Visa calls their Smart Cards payWave, Mastercard calls them PayPass. They are out there in the U.S. and I was wrong. But I dug a little deeper! Here’s what’s interesting about it.
According to Visa’s website there are only seven banks that offer payWave:
Arvest Bank
Barclaycard US
BB&T
Chase
INOVA FCU
SunTrust
Wells Fargo
And you have to request them. I did a search on the merchants in Harrisburg, PA (that would be my home state’s capitol) and aside from BestBuy and a drug chain all the merchants are fast food, gas station, and convenience store chains.
It’s pretty much the same deal for PayPass.

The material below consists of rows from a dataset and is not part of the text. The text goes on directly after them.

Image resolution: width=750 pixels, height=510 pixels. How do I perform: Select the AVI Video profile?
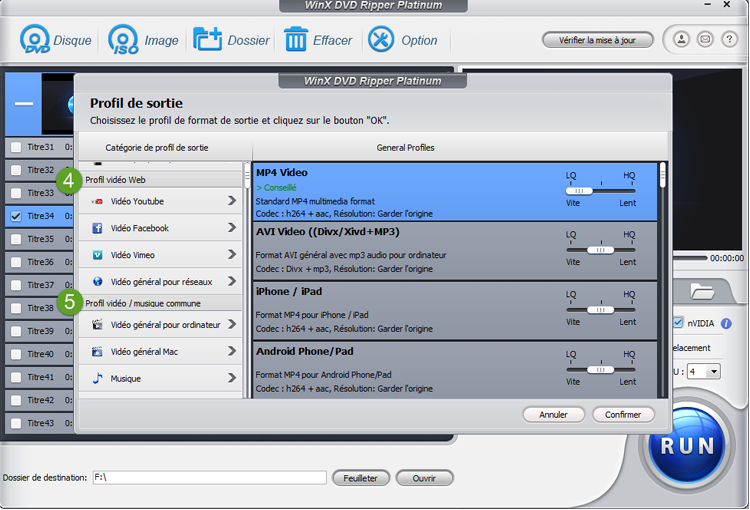(400, 250)
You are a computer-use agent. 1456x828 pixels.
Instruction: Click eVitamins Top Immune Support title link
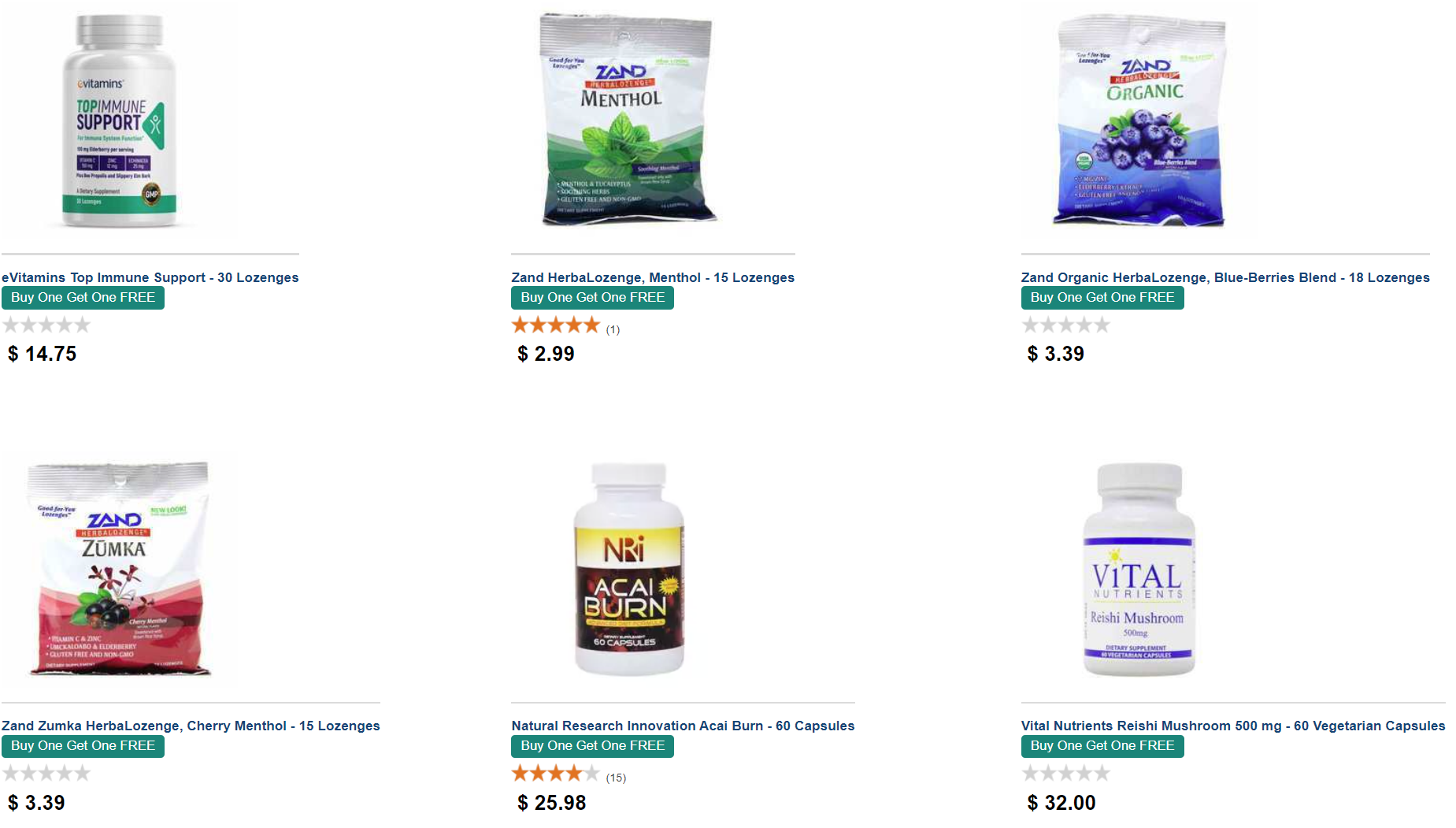tap(150, 277)
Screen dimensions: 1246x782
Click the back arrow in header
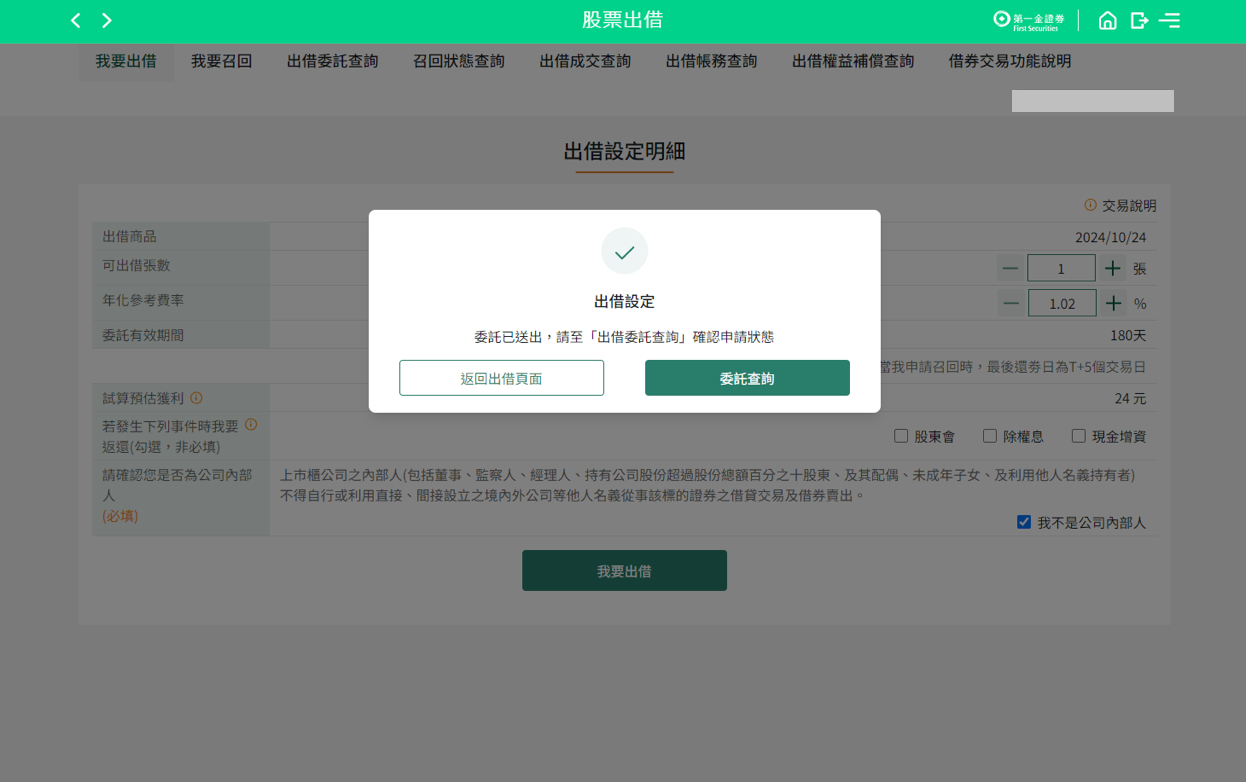coord(75,21)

Yes, they are out there. But here’s where we need to be careful with semantics. These are not Chip and PIN cards. These are RFID cards. They claim to be safer than regular cards. They are faster and no signature is required for most purchases under $25. They MAY require a PIN for debit transactions. As reported elsewhere in this blog, they have security flaws that regular cards don’t have and they still have the magnetic strip that can be swiped and cloned. In my mind, that’s more security flaws, not less. They are completely optional for merchants and issuing banks.
RFID is aavailable in the U.S. but as I’ve stated previously, Chip and PIN is not being deployed in the U.S. and there are no plans to do so.